How-To: Make a 3D Photo
The above chess picture is a left/right merging for magenta/green 3D glasses. Below is a bike for red/cyan glasses.
Use Magenta/Green 3D glasses to view the chess photograph or Red/Cyan 3D glasses to view the bike photograph. Click on an image for a larger view. 3D quality depends on your monitor’s color settings. The chess photo ghosts a little on my Macbook screen, but appears perfect on an external LCD.
Items list
- Digital camera
- Tripod for digital camera
- Photo software supporting layers such as Photoshop or Gimp
- An interesting subject for 3D
- Red/Cyan or Green/Magenta 3D glasses.
You can find 3D glasses with home movies such as Coraline, with activity books for children, or make your own by purchasing supplies at an art store. Gimp is available for free, which the instructions here will follow. Software that tries to do the modifications for you exist, but doing it yourself allows greater control over the results.
The Science: How do 3D glasses work?
Each lens has different complimentary colors acting as a filter for each eye. Colors are complimentary when the combined color is neutral such as red and cyan. Two photos taken from slightly different vantage points (like your eyes) aimed at the same point are colorized opposite of the respective colored lens. For example, my green/magenta glasses has green over the left eye so the photo taken on the right side needs to be colorized green. The green lens filters out the green portions of the image so the left eye does not see the right vantage point. You could also put the two photos side-by-side, left image on the right, and cross your eyes. The 3D glasses make it easier looking at a single combined image. Other 3D glasses technology includes shutter glasses viewing flashing images and scanning glasses for viewing images stacked in narrow lines. All work on the same principle, one lens blocks what the other eye should see.

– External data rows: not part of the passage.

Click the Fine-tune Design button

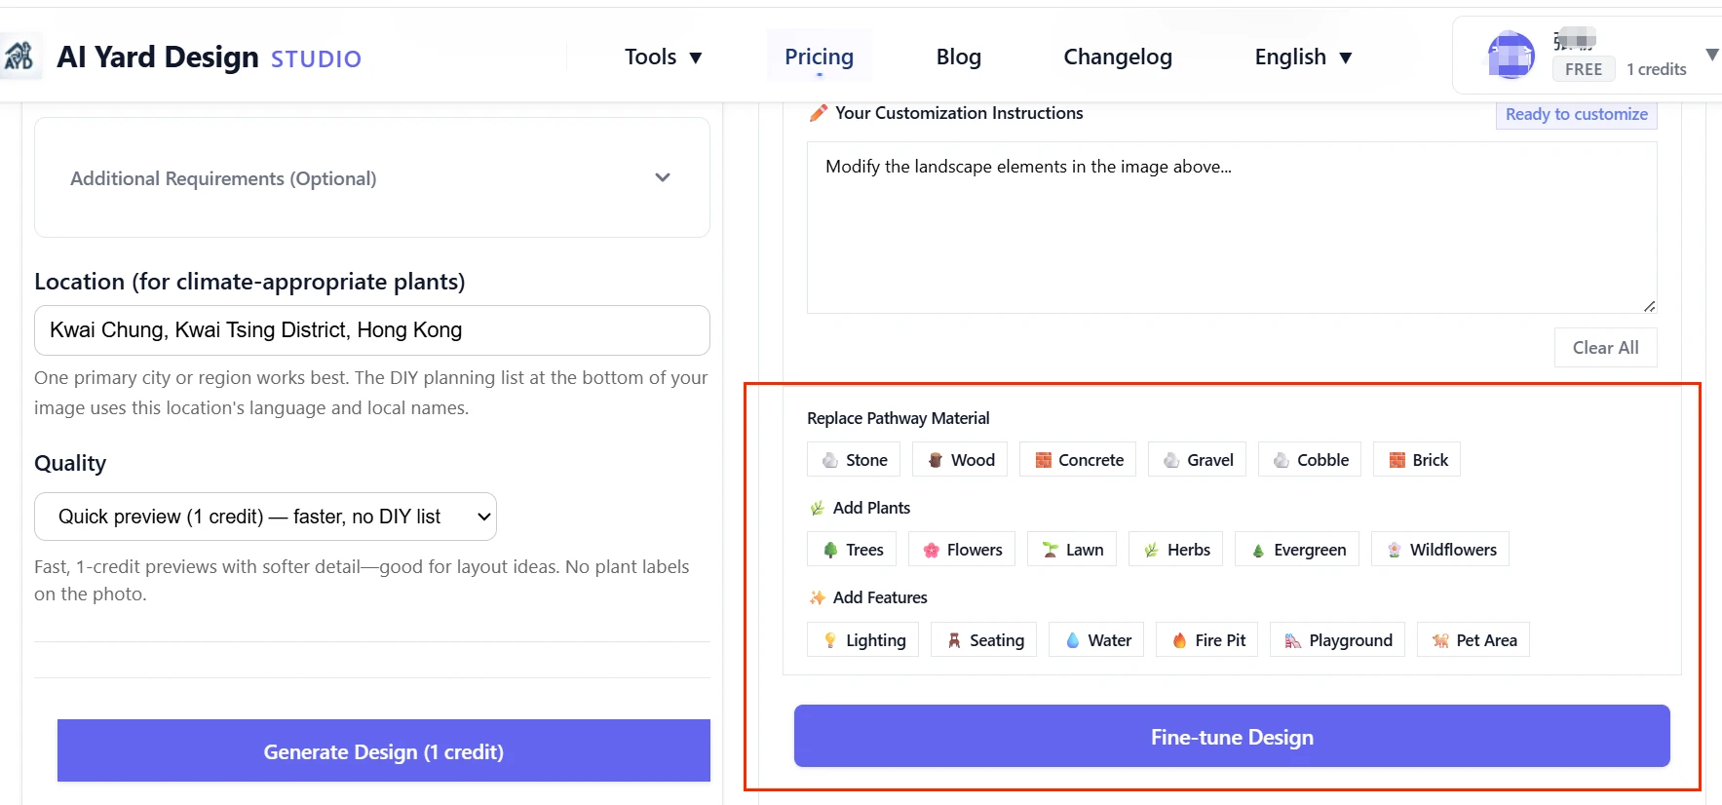coord(1232,737)
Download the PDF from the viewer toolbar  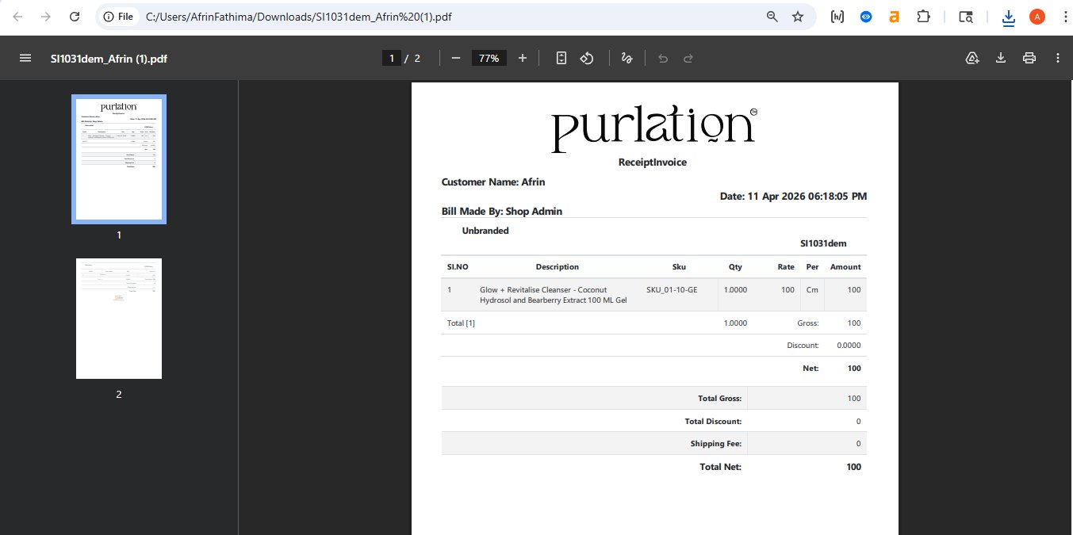pos(1000,57)
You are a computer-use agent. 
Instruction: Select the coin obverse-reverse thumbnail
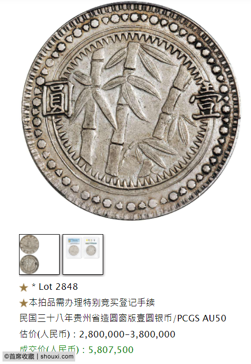[x=39, y=254]
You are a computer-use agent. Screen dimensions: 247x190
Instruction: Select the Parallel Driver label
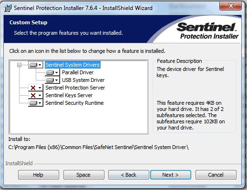point(78,72)
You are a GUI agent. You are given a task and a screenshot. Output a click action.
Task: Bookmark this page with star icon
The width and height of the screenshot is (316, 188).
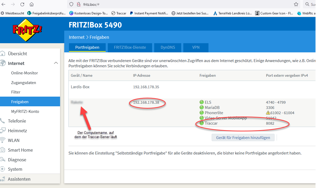pyautogui.click(x=296, y=4)

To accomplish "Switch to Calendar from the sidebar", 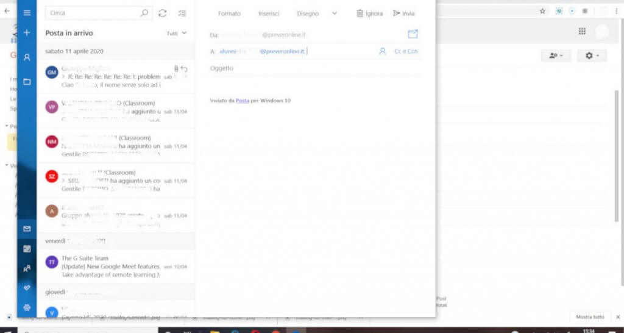I will pos(27,248).
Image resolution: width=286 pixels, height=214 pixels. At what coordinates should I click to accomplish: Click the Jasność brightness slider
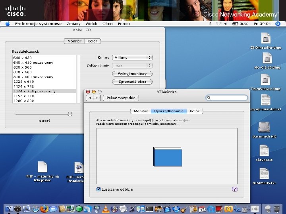pos(70,114)
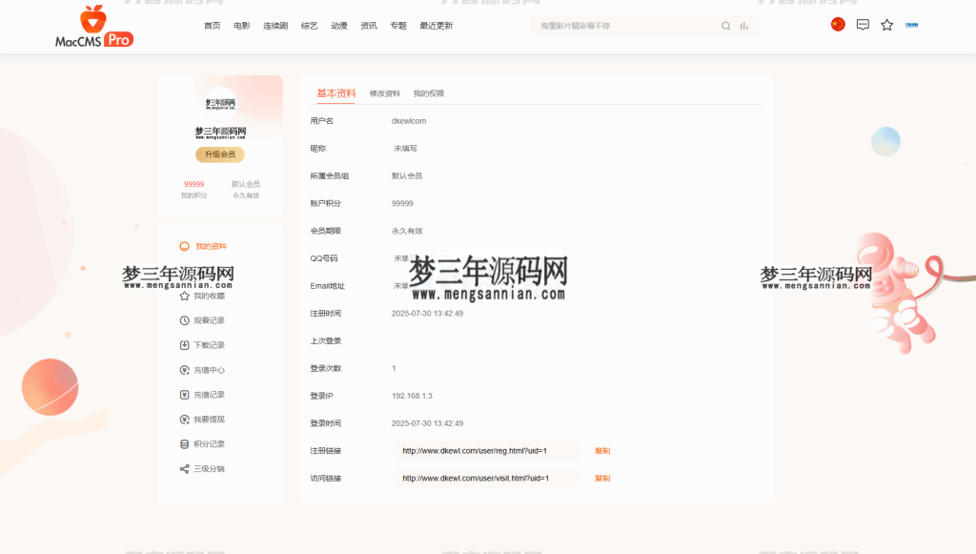Click the star bookmark icon top right
This screenshot has width=976, height=554.
click(x=885, y=26)
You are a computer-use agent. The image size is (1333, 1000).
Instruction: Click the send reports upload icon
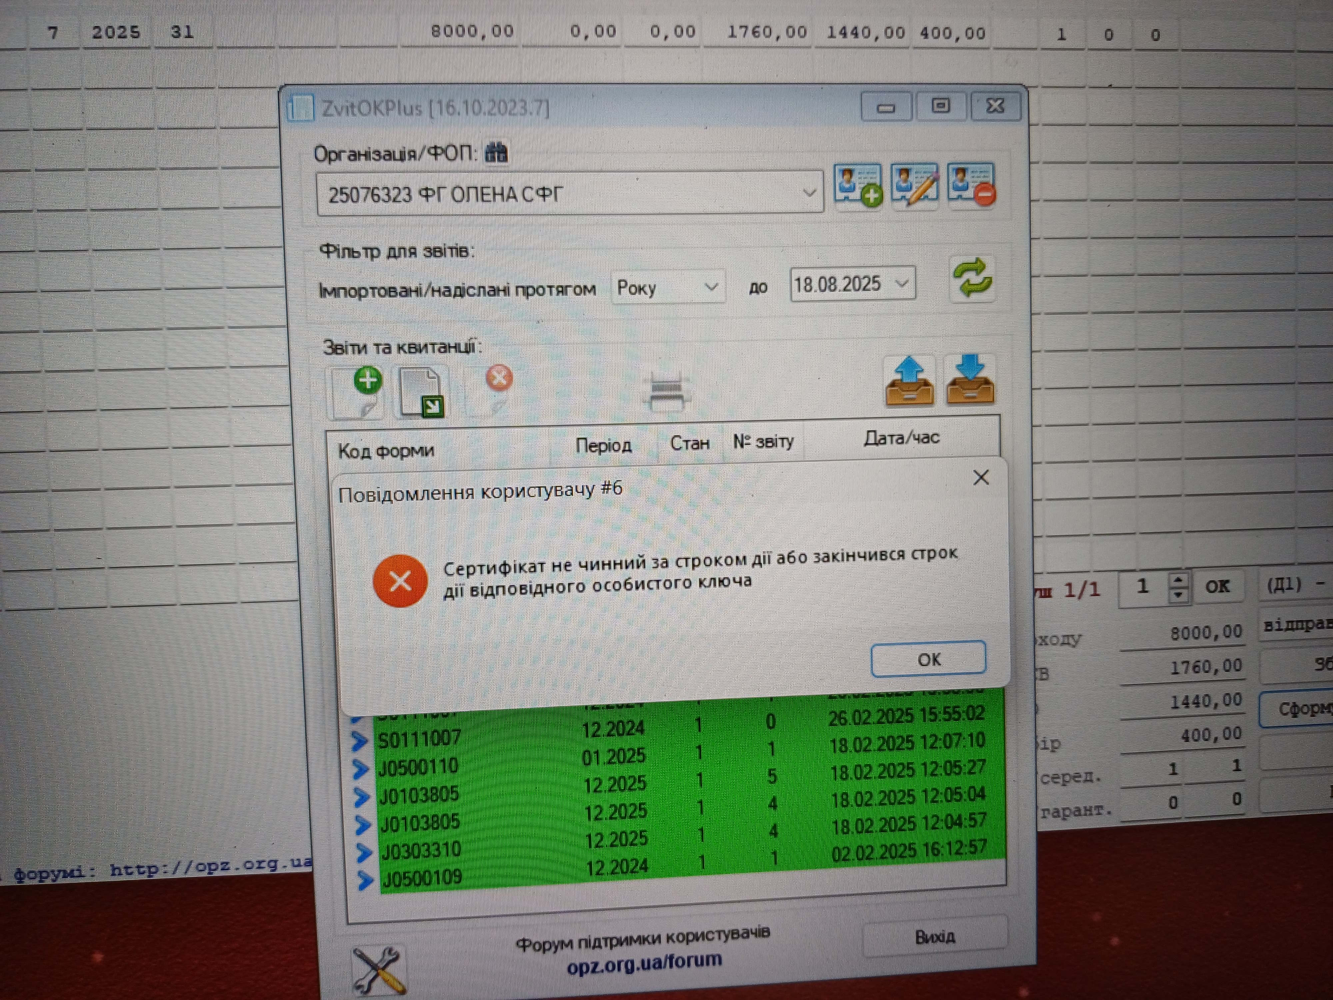[909, 381]

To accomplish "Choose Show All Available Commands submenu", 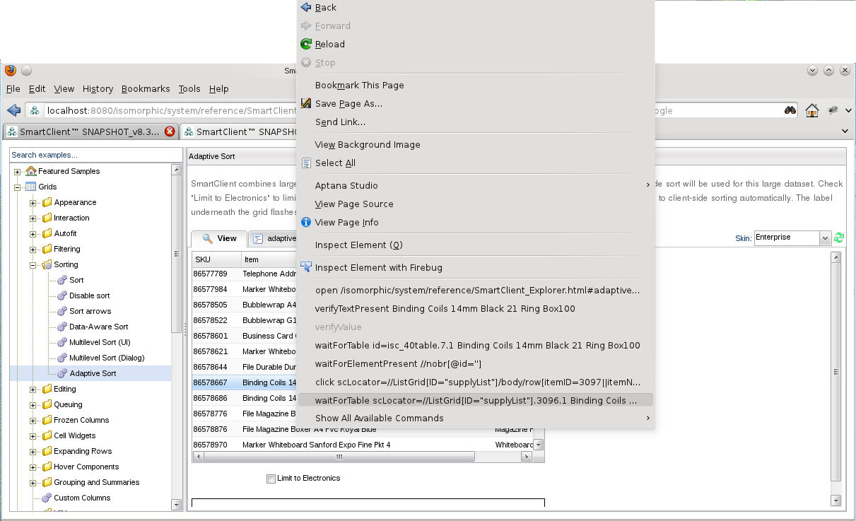I will (x=380, y=418).
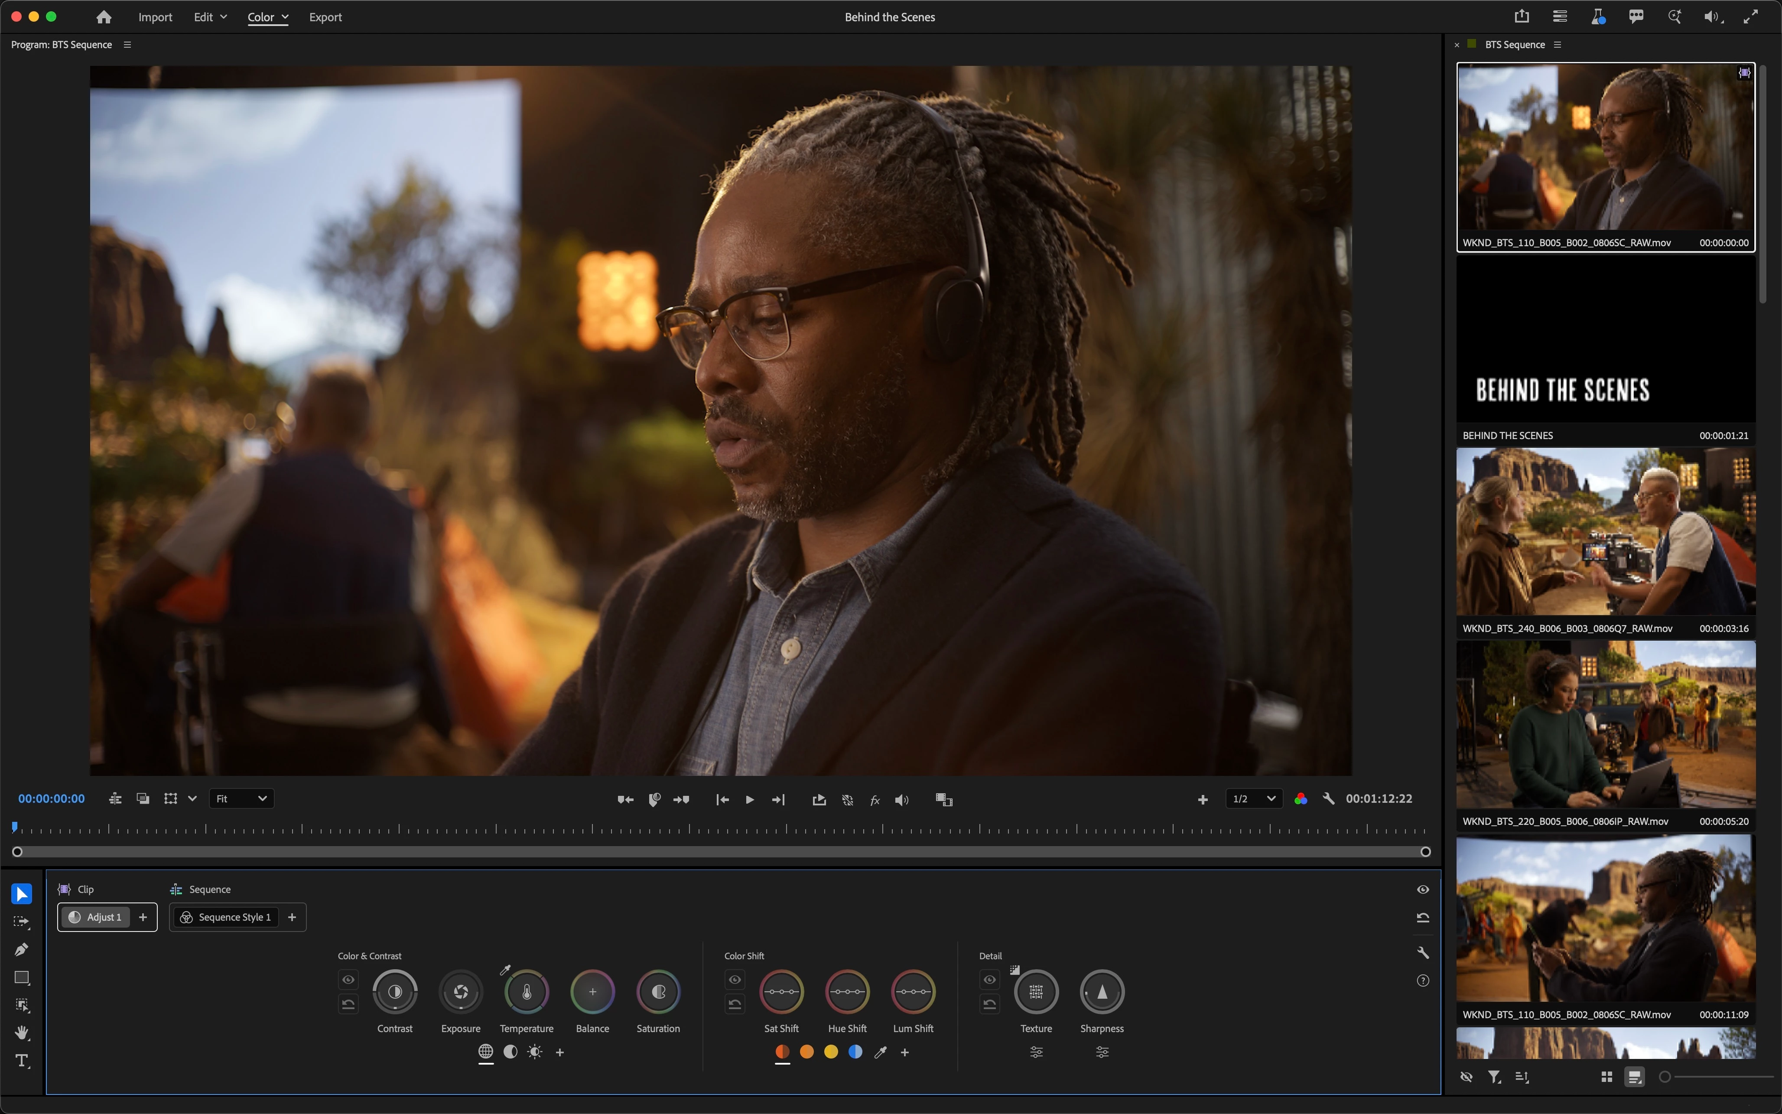
Task: Select the orange color swatch in Color Shift
Action: coord(806,1052)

The rest is depth perception.
Step 1: Take two photographs
Mount the camera on the tripod and take a picture of your immobile subject. If outside, make sure the wind is not blowing the leaves around. Keep track of the position and the aim using the lens guides. If your lens has a center marker, note its exact position. When planning the shot, you might choose to aim at some distinguishing mark on your subject. In the chess image, I aimed my center mark at the groove in the dark knight at the center. Note this photograph as the right image (or left if you find it easier to move right.)
The distance you move the camera depends on how far away your subject is and the size of your lens. Move too much and the subject may pop out, the subject appears nearly 2D floating above a 2D background, or the image may become disorienting. For my chess picture, I used an 18-55mm lens positioned about four feet away, and I moved the camera about a half of an inch. For the bicycle, positioned thirty feet away, I moved two inches. The bicycle appears to pop out a little, so a smaller distance might have been better. Move the camera, perpendicular to the subject, and aim for the same position on your subject. Take the photograph and note it is the opposite eye to the first.
Step 2: Load the two pictures into photo editing software
Load both photographs. Select the entire image of one photograph, copy, and paste into a new layer in the other image. Label the layers according to the eye (left or right.)
Step 3: Modify the images
The goal is to colorize each image the opposite of your lenses. For Green/Magenta 3D glasses with green over the left eye, colorize the right image green by editing the color balance for all ranges (shadows, mid-tones, highlights.) There are two methods to colorize, one by adjusting the color balance and the other by editing the color channels. Try both and see which works best.
Colorize by adjusting color blance: In Gimp, find the color balance window under Colors on the menubar. Uncheck Preserve Luminosity checkbox. Move the Magenta-Green slider all the way to the Green for each of the three ranges. Do the same process to the image labeled, right, but move the slider all the way to the magenta. You should have two images appearing similar to the green and magenta images in the layers image below.
Colorize by editing color channels: Some software forces global color channels for all layers requiring a screenshot and paste into a new project file. Software that allows independent layer channel editing allows edits within a single file.
For Red/Cyan glasses, turn off the blue and green channels for the red image and turn off only the red channel for the cyan image. Take screenshots of each and paste into layers of a new image.
Now adjust the opacity of the top layer to 50%. This allows you to see through to the lower image. In Gimp, find the opacity slider control in the Layers window as seen in the screenshot at right. For brighter results, you may adjust both layers to 50% with a white background. Notice the colors of the individual layers. Try looking at the layers panel with your 3D glasses, closing one eye at a time. The green image should be nearly invisible peering through the green lens and closer to normal color peering through the magenta lens.
If you see ghosting, you may need to adjust the colors. Try both colorizing methods to see which works best for you.
Step 4: Save output
You may want to save the project in the default format for editing. Try your 3D glasses to find any problems. To share with others on the web, export the picture to JPG keeping the quality as high as possible. Too low quality (too much compression) will degrade the 3D appearance. For an uncompressed image, save in TGA format.
Put on your 3D glasses and enjoy. Share your 3D images on Flickr, Twitpic, or on your own page.